The fascination wore off pretty quickly and I went back to books. I had a brief flirtation with Kindle but it was too annoying to read. Books, more books. What is handy now is that internet is a good place to find books, read reviews, find publishers, read about books, so I can get and read and write, more books.

I wonder now how my mother and father felt about the changes they went through in their lifetimes. They were married in 1946. My father started farming with horses but quickly moved into farm machinery, which he kept running with a combination of ingenuity and cursing. They got a phone and a television but they never really gave either of these things a lot of attention. My father maintained a strong dislike of phoning long distance, which he was always convinced would cost a fortune, and the TV only went on at night, and then only to watch music or educational television.

But what did they think about their crazy children; their oldest daughter who went off marching against the Vietnam war, and then marching for peace, and the environment and feminism. We rarely talked about such things so I still have no idea how much they comprehended of the work I did.

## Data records
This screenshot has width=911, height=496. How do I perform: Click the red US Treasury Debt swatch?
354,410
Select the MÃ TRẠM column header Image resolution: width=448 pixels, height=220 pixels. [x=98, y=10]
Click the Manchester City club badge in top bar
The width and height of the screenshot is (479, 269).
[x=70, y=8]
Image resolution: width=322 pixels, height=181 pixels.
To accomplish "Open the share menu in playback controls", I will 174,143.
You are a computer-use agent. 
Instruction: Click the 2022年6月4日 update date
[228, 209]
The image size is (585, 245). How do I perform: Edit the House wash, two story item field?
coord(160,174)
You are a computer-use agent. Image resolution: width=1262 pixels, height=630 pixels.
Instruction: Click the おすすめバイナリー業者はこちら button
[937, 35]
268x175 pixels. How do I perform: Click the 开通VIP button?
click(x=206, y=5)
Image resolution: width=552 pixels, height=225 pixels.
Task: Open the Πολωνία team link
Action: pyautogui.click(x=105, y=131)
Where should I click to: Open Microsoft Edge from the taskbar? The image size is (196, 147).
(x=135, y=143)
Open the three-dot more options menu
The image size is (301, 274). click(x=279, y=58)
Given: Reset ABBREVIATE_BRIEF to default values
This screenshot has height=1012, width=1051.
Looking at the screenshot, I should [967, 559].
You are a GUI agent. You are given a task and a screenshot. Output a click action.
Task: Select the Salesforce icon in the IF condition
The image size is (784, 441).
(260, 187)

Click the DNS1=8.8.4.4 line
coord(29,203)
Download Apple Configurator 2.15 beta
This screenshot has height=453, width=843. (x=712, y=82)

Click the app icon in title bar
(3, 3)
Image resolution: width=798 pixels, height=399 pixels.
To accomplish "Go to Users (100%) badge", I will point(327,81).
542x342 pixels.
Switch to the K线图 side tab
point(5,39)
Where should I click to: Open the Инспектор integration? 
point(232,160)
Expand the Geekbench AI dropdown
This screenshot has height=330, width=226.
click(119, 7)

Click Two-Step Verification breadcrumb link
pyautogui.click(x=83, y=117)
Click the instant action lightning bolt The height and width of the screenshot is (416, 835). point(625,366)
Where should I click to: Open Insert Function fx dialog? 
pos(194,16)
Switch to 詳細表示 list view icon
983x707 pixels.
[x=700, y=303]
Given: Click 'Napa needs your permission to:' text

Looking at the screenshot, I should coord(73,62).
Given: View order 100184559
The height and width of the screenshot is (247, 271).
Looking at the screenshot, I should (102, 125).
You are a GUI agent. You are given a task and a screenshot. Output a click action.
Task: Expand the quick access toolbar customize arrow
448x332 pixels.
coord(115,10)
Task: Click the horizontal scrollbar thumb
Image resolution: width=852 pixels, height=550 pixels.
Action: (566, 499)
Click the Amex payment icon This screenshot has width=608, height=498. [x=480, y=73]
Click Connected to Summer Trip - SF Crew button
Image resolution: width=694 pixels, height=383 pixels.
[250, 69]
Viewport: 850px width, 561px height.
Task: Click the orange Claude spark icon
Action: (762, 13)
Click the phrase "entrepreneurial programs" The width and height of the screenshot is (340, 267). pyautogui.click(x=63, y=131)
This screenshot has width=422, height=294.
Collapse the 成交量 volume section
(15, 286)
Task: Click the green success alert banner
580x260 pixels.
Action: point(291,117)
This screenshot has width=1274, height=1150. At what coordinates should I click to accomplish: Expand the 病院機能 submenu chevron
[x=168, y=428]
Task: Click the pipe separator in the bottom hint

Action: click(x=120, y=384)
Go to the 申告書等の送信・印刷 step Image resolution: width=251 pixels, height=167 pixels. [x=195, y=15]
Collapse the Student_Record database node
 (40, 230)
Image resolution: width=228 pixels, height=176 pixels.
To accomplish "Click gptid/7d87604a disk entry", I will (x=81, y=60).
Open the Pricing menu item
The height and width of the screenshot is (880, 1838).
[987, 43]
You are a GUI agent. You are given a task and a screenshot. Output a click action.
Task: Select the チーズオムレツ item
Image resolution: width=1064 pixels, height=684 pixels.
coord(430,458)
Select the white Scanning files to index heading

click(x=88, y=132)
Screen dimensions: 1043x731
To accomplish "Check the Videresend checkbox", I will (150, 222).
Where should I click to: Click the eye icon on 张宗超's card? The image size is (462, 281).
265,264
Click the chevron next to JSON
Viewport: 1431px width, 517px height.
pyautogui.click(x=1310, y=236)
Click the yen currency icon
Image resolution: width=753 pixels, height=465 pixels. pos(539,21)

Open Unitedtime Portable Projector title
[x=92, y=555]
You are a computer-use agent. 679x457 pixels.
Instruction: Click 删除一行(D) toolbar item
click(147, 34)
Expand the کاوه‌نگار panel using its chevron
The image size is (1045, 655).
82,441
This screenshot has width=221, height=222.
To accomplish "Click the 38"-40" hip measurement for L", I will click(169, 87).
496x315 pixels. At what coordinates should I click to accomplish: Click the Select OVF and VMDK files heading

## Exercise brief
Extend the personal essay about books and the writer's parents, picking up after its last sentence.

## Exercise response
And drugs, the idea of which horrified them. Although as they got older, they bought more and more products at the health food store, carefully tried out each new miracle pill or food or whatever came along.

But now I am more and more finding myself on the other side of a different generation gap. My generation said, “Never trust anyone over thirty.” But then we hit our thirties (some of us were amazed that we were still alive) and then our forties, which seemed pretty old, and then our fifties, when the idea of old started to gather speed, and now our sixties and heading into our seventies, when we are genuinely old and, in my case, furious about it. As far as I am concerned, old age is the meanest trick my life has ever played on me and I am so not ready for it.

At the same time, I am finding myself in an odd relationship with my kids and grandkids. I am a social media junkie and proud of it, still writing, still working, still researching. But my kids and grandkids are now way ahead of me. I really don’t have a clue what a bitcoin is or does, nor do I know or care about hashtags or Snapchat and a whole lot of other things. I have watched my grandkids grow up with the internet: Louis was eighteen months old when he shoved my hands off the keyboard and announced firmly, “Me do it.” If I need something fixed on my computer or phone, he does it in about three seconds. I am waiting for him to be old enough to write a book about it. Someone will soon.

What else is weird is that I have children turning fifty. Once we were all young and striving together. I was trying to become a real writer and they were going to school and applying for jobs and looking at their futures and it was very exciting and we all shared that excitement.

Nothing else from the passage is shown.